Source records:

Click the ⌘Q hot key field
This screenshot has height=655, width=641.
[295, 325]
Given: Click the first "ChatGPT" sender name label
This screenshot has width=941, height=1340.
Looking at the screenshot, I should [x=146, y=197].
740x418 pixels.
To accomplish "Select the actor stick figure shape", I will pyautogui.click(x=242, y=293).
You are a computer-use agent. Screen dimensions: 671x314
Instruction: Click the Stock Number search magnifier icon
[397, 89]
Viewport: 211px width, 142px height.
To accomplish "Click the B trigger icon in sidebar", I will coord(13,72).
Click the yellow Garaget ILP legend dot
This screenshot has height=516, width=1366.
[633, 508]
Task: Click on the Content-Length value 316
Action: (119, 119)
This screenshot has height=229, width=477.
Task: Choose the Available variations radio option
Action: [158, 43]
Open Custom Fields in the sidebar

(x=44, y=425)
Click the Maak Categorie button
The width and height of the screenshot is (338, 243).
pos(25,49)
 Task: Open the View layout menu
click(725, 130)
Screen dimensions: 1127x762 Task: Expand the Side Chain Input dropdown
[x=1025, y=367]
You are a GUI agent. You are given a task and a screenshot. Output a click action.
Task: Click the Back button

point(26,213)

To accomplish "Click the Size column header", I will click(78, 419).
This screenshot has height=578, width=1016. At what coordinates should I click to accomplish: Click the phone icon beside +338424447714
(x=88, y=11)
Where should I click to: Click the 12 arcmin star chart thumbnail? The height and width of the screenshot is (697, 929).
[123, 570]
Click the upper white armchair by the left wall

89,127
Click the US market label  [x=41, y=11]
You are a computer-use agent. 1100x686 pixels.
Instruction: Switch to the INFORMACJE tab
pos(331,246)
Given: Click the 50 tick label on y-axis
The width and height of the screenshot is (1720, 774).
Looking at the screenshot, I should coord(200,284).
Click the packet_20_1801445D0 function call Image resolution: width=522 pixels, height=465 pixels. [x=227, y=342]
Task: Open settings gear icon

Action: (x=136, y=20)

__Exercise details__
Each of the records above is to be copied exactly.

__Solution to this problem__
Click the ⌘Q hot key field
This screenshot has height=655, width=641.
[295, 325]
Given: Click the first "ChatGPT" sender name label
This screenshot has width=941, height=1340.
Looking at the screenshot, I should [x=146, y=197].
740x418 pixels.
To accomplish "Select the actor stick figure shape", I will pyautogui.click(x=242, y=293).
You are a computer-use agent. Screen dimensions: 671x314
Instruction: Click the Stock Number search magnifier icon
[397, 89]
Viewport: 211px width, 142px height.
To accomplish "Click the B trigger icon in sidebar", I will coord(13,72).
Click the yellow Garaget ILP legend dot
This screenshot has height=516, width=1366.
[633, 508]
Task: Click on the Content-Length value 316
Action: (119, 119)
This screenshot has height=229, width=477.
Task: Choose the Available variations radio option
Action: [158, 43]
Open Custom Fields in the sidebar

(x=44, y=425)
Click the Maak Categorie button
The width and height of the screenshot is (338, 243).
pos(25,49)
 Task: Open the View layout menu
click(725, 130)
Screen dimensions: 1127x762 Task: Expand the Side Chain Input dropdown
[x=1025, y=367]
You are a GUI agent. You are given a task and a screenshot. Output a click action.
Task: Click the Back button

point(26,213)

To accomplish "Click the Size column header", I will click(78, 419).
This screenshot has height=578, width=1016. At what coordinates should I click to accomplish: Click the phone icon beside +338424447714
(x=88, y=11)
Where should I click to: Click the 12 arcmin star chart thumbnail? The height and width of the screenshot is (697, 929).
[123, 570]
Click the upper white armchair by the left wall

89,127
Click the US market label  [x=41, y=11]
You are a computer-use agent. 1100x686 pixels.
Instruction: Switch to the INFORMACJE tab
pos(331,246)
Given: Click the 50 tick label on y-axis
The width and height of the screenshot is (1720, 774).
Looking at the screenshot, I should coord(200,284).
Click the packet_20_1801445D0 function call Image resolution: width=522 pixels, height=465 pixels. [x=227, y=342]
Task: Open settings gear icon

Action: (x=136, y=20)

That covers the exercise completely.